Impressão ou notava um alvoroço embaixo da blusa que mal ocultava seios que teimavam em brotar através das nuvens de roupa que dona Daiane usava, ou seria mais uma impressão que a concupiscência , raiz e seminário de todos os males humanos, me atiçava na alma? Seria só uma mirada que eu via ou seus olhos me fitavam a nuca maliciosos enquanto eu vendia um exemplar de jornal de quinta ao cliente engordurado que vinha todas as manhãs e todas as tardes bater ponto na banca, como se ali fosse um bar ou ponto de encontro...está aí uma boa idéia!

--Boa idéia!!!
--Qual, seu Roberto?
--Uma banca que fosse ponto de referência...tipo loja de conveniência. Sabe?
Para tudo é preciso um capital...
--Com certeza....sem o dízimo, não há o pão divino....
--Com certeza...
--E suas filhas?
--Uma está moça. Dezesseis anos, tem corpo de vinte dois e cabeça de onze.
Vai é me arranjar um piolho já já, se eu a conheço...
--Muito levada?
--Muito? Bota muito nisto...Totalmente piradinha, vive em Camboriú, diz que
quer se mudar para lá...
--Puxa!
--Corajosa a garota...
--E a outra?
--Vive para os estudos. Tem 14 anos, é mais bonita que a irmã, aliás, já a
sondaram para fazer sabe, um book...
--De fotos seu Roberto? Nossa deve ser linda...
--Não puxou a mãe...
--Com certeza não...

Será que aqueles olhos de carola já não confiavam mais nas letras miúdas do livro que sempre carregava??? Afinal, ela não era freira nenhuma, com certeza, isto eu podia sentir em seu andar, falsamente recatado, como o de uma moça que se sabe olhada e que se reprime para não impressionar os homens que a comem com o olhar... Dona Daiane, jovem de corpo e coração, envelhecida sabe-se lá pelo quê, o que teria acontecido?

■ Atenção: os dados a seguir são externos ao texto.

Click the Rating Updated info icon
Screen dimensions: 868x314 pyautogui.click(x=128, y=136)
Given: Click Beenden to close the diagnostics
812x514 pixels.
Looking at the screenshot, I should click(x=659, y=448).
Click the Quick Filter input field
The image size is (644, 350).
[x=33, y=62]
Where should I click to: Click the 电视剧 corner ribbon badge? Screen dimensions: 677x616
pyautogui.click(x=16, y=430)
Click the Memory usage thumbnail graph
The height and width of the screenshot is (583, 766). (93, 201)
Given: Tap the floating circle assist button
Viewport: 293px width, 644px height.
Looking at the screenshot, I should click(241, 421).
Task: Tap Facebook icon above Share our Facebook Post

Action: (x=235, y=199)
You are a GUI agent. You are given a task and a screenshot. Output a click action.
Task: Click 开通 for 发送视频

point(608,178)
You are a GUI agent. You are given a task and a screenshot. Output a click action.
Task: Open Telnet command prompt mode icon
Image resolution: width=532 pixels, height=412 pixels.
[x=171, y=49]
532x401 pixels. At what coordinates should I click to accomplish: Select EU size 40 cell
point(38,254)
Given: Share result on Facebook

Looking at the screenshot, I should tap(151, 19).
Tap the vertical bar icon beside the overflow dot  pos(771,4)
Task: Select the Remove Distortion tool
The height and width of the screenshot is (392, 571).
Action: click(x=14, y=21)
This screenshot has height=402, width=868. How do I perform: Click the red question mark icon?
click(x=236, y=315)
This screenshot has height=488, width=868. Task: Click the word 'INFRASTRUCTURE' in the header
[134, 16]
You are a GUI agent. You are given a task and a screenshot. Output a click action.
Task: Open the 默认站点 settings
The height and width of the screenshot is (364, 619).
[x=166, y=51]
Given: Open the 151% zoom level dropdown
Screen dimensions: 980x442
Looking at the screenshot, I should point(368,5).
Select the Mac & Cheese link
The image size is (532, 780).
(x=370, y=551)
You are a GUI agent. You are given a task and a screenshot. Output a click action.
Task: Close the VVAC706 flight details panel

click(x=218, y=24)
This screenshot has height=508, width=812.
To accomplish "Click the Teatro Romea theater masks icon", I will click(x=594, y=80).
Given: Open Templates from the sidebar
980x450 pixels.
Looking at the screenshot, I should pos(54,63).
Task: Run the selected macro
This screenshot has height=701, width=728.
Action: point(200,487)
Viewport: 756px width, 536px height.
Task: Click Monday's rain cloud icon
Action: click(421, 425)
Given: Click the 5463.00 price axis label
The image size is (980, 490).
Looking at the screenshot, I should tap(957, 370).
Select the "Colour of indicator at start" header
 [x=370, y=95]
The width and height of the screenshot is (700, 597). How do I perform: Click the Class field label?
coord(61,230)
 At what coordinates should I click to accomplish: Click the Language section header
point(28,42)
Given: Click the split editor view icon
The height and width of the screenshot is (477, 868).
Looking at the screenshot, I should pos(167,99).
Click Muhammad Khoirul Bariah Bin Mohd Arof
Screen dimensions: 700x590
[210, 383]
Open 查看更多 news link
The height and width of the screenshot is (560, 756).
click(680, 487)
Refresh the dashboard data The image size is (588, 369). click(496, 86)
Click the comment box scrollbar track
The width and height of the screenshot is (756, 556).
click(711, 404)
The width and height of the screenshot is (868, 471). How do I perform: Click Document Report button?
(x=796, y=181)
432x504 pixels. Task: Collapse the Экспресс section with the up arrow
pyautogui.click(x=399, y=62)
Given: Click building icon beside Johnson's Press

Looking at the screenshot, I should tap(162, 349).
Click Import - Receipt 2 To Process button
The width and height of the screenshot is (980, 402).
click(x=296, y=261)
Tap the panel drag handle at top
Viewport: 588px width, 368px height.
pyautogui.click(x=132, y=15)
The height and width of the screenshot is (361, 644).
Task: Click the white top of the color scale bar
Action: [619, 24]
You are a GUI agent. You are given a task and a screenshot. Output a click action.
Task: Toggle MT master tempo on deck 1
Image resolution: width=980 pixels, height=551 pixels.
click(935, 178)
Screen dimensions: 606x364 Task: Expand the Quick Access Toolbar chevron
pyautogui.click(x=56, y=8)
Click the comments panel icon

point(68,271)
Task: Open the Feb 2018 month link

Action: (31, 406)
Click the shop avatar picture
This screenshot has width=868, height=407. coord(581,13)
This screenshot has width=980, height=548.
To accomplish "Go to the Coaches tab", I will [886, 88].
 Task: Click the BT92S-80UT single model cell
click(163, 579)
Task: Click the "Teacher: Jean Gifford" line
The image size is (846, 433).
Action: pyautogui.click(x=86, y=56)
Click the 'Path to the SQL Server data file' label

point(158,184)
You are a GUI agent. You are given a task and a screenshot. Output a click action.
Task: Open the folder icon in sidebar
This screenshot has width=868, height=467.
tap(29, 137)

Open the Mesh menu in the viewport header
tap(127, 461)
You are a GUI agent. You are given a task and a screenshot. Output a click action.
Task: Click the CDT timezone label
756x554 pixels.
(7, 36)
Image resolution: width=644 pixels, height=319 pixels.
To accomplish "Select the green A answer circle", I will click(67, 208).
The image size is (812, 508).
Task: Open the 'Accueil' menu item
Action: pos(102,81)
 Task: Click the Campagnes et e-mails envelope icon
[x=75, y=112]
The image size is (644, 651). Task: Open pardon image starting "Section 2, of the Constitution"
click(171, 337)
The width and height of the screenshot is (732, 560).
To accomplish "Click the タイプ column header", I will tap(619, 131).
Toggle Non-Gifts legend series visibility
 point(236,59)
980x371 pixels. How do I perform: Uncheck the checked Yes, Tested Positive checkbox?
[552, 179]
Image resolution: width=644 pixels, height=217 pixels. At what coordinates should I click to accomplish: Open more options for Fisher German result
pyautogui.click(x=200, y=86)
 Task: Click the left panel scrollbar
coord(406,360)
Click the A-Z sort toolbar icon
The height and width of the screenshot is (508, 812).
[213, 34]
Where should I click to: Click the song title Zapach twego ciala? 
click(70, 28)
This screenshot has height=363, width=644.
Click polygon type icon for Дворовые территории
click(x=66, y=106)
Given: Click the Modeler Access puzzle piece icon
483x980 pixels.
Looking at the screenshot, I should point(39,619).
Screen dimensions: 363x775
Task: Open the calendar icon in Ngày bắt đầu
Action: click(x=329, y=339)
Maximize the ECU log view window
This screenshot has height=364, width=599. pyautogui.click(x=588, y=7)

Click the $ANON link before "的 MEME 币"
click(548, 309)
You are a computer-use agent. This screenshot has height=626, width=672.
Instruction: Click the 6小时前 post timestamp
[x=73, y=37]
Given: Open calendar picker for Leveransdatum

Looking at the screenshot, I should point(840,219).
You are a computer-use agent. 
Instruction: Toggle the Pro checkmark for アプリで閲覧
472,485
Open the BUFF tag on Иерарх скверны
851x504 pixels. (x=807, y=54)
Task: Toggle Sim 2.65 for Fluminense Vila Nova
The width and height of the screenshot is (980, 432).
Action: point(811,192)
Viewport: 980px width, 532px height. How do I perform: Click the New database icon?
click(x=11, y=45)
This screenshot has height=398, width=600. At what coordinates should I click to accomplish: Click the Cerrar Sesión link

--Afinal, Dona Daiane...posso lhe perguntar algo?
--O que seu Roberto?? Importa-se de me chamar de...Daiane?
--É que eu a vejo sempre assim, vestida deste jeito, sempre acanhada, sempre
sentada no banco compenetrada em seu livro, sempre sisuda em seus modos e
vestes...que eu não vejo outra maneira de lhe tratar...
--Tranqüilo, Seu Roberto, pode ficar, às vezes a gente aparenta uma coisa...
--E diz outra, eu sei como...

Nossos olhos se encontraram de novo e desta vez ela me fitou serena, como que conformada com algo que já lhe avassalava a alma, com algo que lhe queimava o coração...

--Então, minha pergunta...Por quê se tornou crente?
Seu olhar, antes quente e brilhante, se tornou distante e
preocupado...vejo uma lágrima pendurada em um canto de seus olhos...
--Pergunta imbecil...
--De maneira nenhuma seu Roberto...Roberto... Mas eu era uma pessoa
diferente sabe? Eu costumava freqüentar muito as praias do litoral Norte,
próximas de Bertioga, ali na Rio-
Santos sabe?
--Sei que há praias por ali que rivalizam com algumas do Nordeste...
--Conheço aquele lugar como a palma de minha mão: Maresias, Barequiçaba,
Baleia...
--Cada nome....!
--Cada praia!...
--Verdade mesmo? E o que fazia lá?
--Cedo saí de casa dos meus pais. Meu pai sempre muito violento, volta e
meia batia em nós. Nunca suportei sua grosseria, sempre fui direita mas nunca
fui santa...pelo menos nunca fui...
--Certo certo...
--Saí de casa cedo e fui morar em uma república com umas amigas da escola,
mas aquilo estava virando algo desagradável e eu decidi sair de lá também no
dia que entrei em casa e surpreendi minha melhor amiga transando com meu
namorado e mais dois caras ao mesmo tempo!!!
--Caramba!!!
--Não sem sentir uma ponta de inveja é claro...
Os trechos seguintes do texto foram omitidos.